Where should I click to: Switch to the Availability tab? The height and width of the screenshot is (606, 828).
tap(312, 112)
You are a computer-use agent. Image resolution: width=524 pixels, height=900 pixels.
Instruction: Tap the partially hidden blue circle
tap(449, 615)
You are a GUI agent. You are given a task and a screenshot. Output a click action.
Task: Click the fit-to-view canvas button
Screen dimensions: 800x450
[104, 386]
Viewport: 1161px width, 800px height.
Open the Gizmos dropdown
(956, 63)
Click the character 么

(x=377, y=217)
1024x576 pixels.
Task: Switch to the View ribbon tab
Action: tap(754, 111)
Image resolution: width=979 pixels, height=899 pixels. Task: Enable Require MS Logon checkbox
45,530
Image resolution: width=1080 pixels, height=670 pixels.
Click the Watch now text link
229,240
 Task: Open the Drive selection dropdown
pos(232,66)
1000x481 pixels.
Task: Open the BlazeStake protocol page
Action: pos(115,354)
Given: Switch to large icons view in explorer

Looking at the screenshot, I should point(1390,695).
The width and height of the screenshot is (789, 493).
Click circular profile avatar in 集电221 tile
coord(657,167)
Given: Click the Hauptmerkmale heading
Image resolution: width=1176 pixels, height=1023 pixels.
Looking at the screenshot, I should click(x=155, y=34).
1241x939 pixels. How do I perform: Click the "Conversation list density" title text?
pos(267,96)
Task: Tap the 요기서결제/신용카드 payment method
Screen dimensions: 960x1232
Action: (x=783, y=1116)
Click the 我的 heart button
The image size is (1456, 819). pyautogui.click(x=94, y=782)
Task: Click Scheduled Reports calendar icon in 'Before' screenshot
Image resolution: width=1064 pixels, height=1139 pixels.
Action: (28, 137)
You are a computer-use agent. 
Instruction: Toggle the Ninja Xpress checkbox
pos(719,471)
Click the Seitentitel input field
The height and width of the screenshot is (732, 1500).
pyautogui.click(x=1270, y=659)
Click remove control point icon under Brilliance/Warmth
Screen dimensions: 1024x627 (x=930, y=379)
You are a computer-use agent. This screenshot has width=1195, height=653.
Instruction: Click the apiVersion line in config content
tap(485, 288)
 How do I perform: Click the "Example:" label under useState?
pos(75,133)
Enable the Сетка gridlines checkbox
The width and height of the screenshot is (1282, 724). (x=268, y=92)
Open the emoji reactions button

——————

■ **EXERCISE DETAILS**
Give every line of the material again, exactly as it reads.

■ **TASK ANSWER**
Where should I click to: Switch to the Availability tab? The height and width of the screenshot is (606, 828).
tap(312, 112)
You are a computer-use agent. Image resolution: width=524 pixels, height=900 pixels.
Instruction: Tap the partially hidden blue circle
tap(449, 615)
You are a GUI agent. You are given a task and a screenshot. Output a click action.
Task: Click the fit-to-view canvas button
Screen dimensions: 800x450
[104, 386]
Viewport: 1161px width, 800px height.
Open the Gizmos dropdown
(956, 63)
Click the character 么

(x=377, y=217)
1024x576 pixels.
Task: Switch to the View ribbon tab
Action: tap(754, 111)
Image resolution: width=979 pixels, height=899 pixels. Task: Enable Require MS Logon checkbox
45,530
Image resolution: width=1080 pixels, height=670 pixels.
Click the Watch now text link
229,240
 Task: Open the Drive selection dropdown
pos(232,66)
1000x481 pixels.
Task: Open the BlazeStake protocol page
Action: pos(115,354)
Given: Switch to large icons view in explorer

Looking at the screenshot, I should point(1390,695).
The width and height of the screenshot is (789, 493).
Click circular profile avatar in 集电221 tile
coord(657,167)
Given: Click the Hauptmerkmale heading
Image resolution: width=1176 pixels, height=1023 pixels.
Looking at the screenshot, I should click(x=155, y=34).
1241x939 pixels. How do I perform: Click the "Conversation list density" title text?
pos(267,96)
Task: Tap the 요기서결제/신용카드 payment method
Screen dimensions: 960x1232
Action: (x=783, y=1116)
Click the 我的 heart button
The image size is (1456, 819). pyautogui.click(x=94, y=782)
Task: Click Scheduled Reports calendar icon in 'Before' screenshot
Image resolution: width=1064 pixels, height=1139 pixels.
Action: (28, 137)
You are a computer-use agent. 
Instruction: Toggle the Ninja Xpress checkbox
pos(719,471)
Click the Seitentitel input field
The height and width of the screenshot is (732, 1500).
pyautogui.click(x=1270, y=659)
Click remove control point icon under Brilliance/Warmth
Screen dimensions: 1024x627 (x=930, y=379)
You are a computer-use agent. This screenshot has width=1195, height=653.
Instruction: Click the apiVersion line in config content
tap(485, 288)
 How do I perform: Click the "Example:" label under useState?
pos(75,133)
Enable the Сетка gridlines checkbox
The width and height of the screenshot is (1282, 724). (x=268, y=92)
Open the emoji reactions button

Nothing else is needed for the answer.